Spahn: case in which P alleged that a book about him was fiction despite being advertised as fact; similar to Eastwood case in California.  Can justify a claim under this as a kind of “sham petition” claim—not really nonfiction as advertised.  Subsequent case law (Arrington) about using pictures to illustrate articles: Is there a reasonable relationship b/t the picture and the content?  If so, no claim.  Messenger case: girl sued for use of her picture in an article about a letter writer who’d gotten drunk & had sex w/men. Court agrees, but the P argued that it was more like Spahn—Court of Appeals doesn’t want to say Spahn got it wrong so it adds bad language to distinguish them; Spahn holds that ROP applies to totally invented biography, as if that was a special category, and was only trading on the persona, but then adds loose language: Sec. 50 applies when an article purporting to be newsworthy is so embellished/fictionalized that it can’t be said to fulfill the purpose of newsworthiness.  Porco: movie about a young man who killed his father/tried to kill his mother—sued b/c they used his real name and argued that he had a claim b/c it was substantially fictionalized.  Appellate court allowed that to proceed to discovery. Would be better to start w/asking if something was for purposes of public discourse, not purposes of trade; if so, no NY right. We know total fiction is protected, as is total truth; there’s no sense and no predictability in saying that somewhere in the middle there is a claim.

Annie Pell, NFL
Dryer case: building a record on newsworthiness. Experts opining that NFL Films weren’t ads.  Survey of consumers showing that more than 90% saw these programs as sports/entertainment and not as ads/infomercials. Marketing prof opined they weren’t ads—longer, no explicit sales message, not paid spots, listed in TV Guides, won Emmys for TV and not awards for ads. Branding and advertising are two very different things—enhancing the value/brand was no different than the way in which a celebrity bio enhances value of brand. Like pre-game and post-game shows, always treated like that by networks. Sports marketing agent for ROP licensing who said they weren’t recognized w/in the industry as ads or endorsements and that players don’t expect compensation for these types of appearances.

How to deal w/handful of internal NFL docs produced in discovery that Ps argued showed that the NFL’s intent was to build brand?  Value derived was as great as a big ad budget.  Sports Illustrated described NFL Films as a really effective propaganda arm.  But they were so not b/c they proposed a commercial transaction but b/c they were really good content.

Finally, distinguishing Facenda, which 3d Cir found to be commercial speech: separate product references, countdown to release of the game described in the “infomercial.”

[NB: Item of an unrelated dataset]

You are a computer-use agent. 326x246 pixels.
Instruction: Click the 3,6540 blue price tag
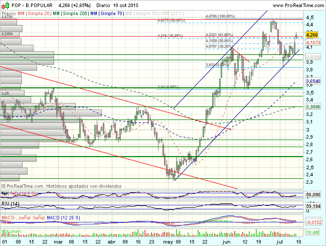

Spiegel: Fictionalization doesn’t fit within Section 50/51, but it’s hard to go before a court & say we have a right to fictionalize (where a state, like NY, lacks a false light claim).  Easier to focus on disclaimers: show that it’s based on a true story. As w/ Messenger, where defamation claim failed b/c the letter was signed “Anonymous” and reasonable readers would not think that the depicted model was the author of the letter; no reason to override that conclusion w/a ROP claim.